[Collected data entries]
┄┄┄┄┄┄
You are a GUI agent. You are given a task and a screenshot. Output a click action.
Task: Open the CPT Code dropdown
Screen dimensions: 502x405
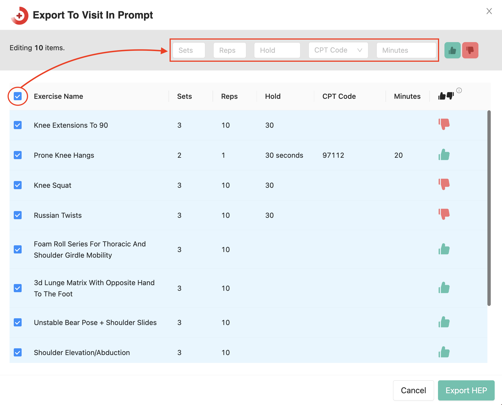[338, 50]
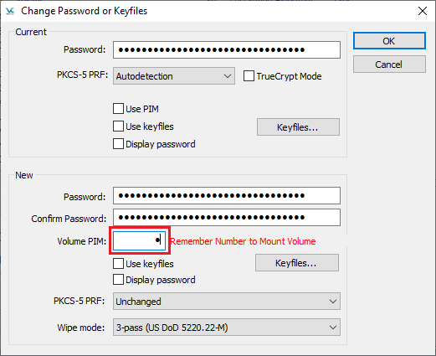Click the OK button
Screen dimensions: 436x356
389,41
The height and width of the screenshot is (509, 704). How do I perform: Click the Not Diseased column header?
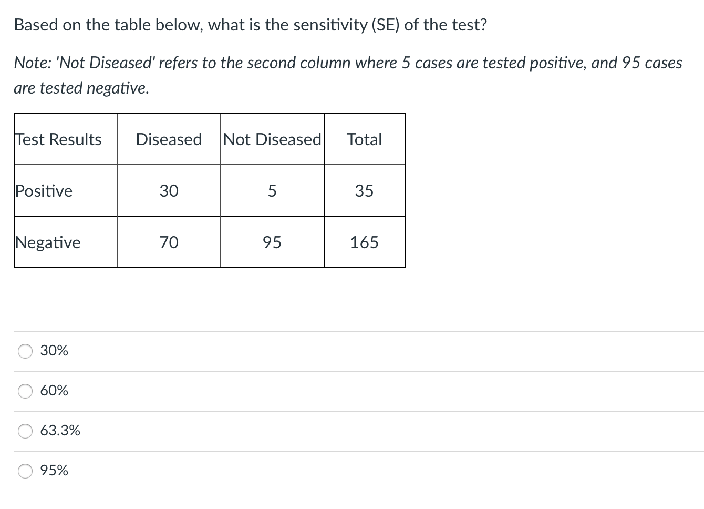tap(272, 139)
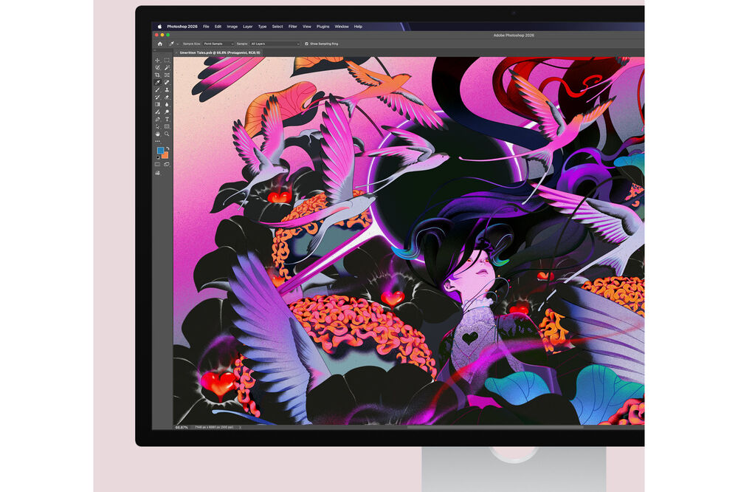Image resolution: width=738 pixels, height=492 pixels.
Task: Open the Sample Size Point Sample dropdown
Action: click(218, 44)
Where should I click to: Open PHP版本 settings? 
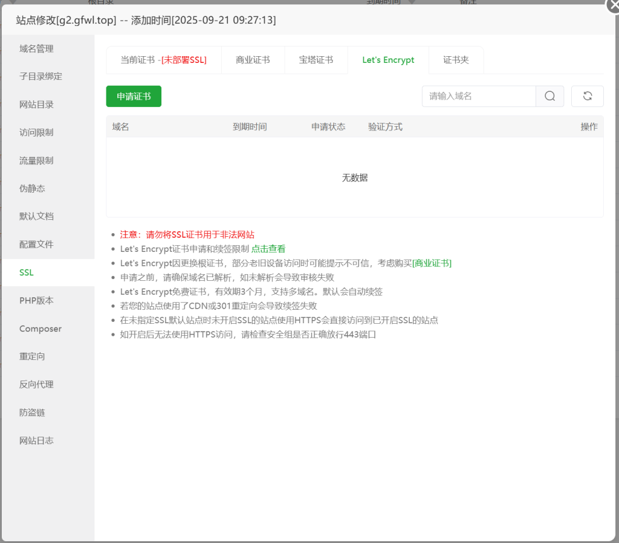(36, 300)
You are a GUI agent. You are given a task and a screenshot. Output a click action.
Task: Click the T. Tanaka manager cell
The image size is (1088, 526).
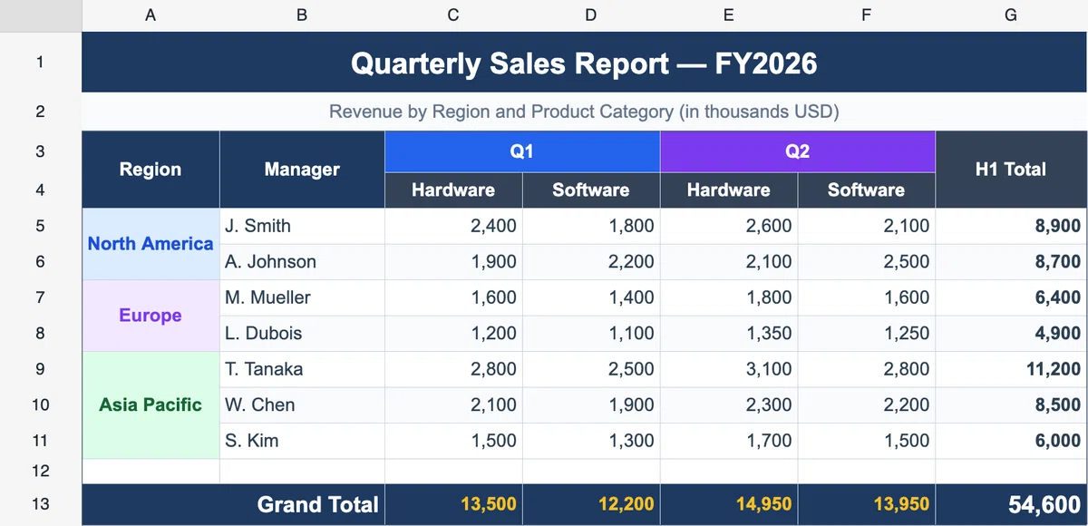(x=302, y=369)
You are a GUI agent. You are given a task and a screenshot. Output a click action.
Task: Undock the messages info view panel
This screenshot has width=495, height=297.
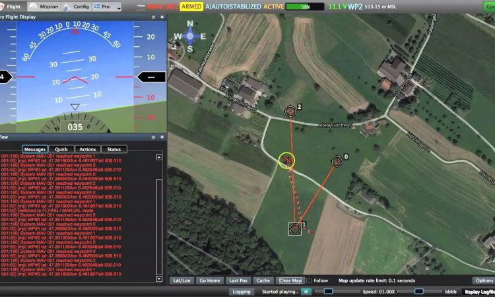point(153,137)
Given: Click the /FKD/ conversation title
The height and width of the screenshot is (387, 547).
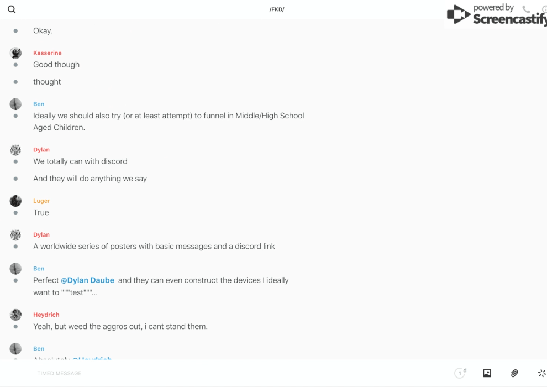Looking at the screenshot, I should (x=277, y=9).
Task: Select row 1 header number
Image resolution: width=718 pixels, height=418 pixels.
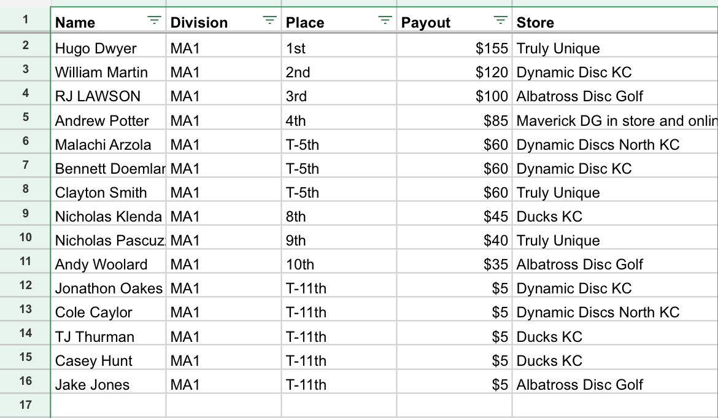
┄┄┄┄┄┄
→ **Exercise goal**: Set down the data above verbatim, omitting every image.

→ **Exercise solution**:
You are a GUI agent. You are given a task and a screenshot. Output a click action.
Task: Open the CPT Code dropdown
Screen dimensions: 502x405
[338, 50]
Click the OK button
Screen dimensions: 436x356
389,41
The height and width of the screenshot is (509, 704). How do I perform: Click the Not Diseased column header?
tap(272, 139)
Image resolution: width=738 pixels, height=492 pixels.
Task: Open the Sample Size Point Sample dropdown
Action: click(218, 44)
Where should I click to: Open PHP版本 settings? 
(36, 300)
You are a GUI agent. You are given a task and a screenshot. Output a click action.
Task: Click the T. Tanaka manager cell
The image size is (1088, 526).
(x=302, y=369)
You are a GUI agent. You are given a task and a screenshot. Output a click action.
Task: Undock the messages info view panel
This screenshot has width=495, height=297.
point(153,137)
Given: Click the /FKD/ conversation title
The height and width of the screenshot is (387, 547).
Looking at the screenshot, I should (x=277, y=9).
Task: Select row 1 header number
Image resolution: width=718 pixels, height=418 pixels.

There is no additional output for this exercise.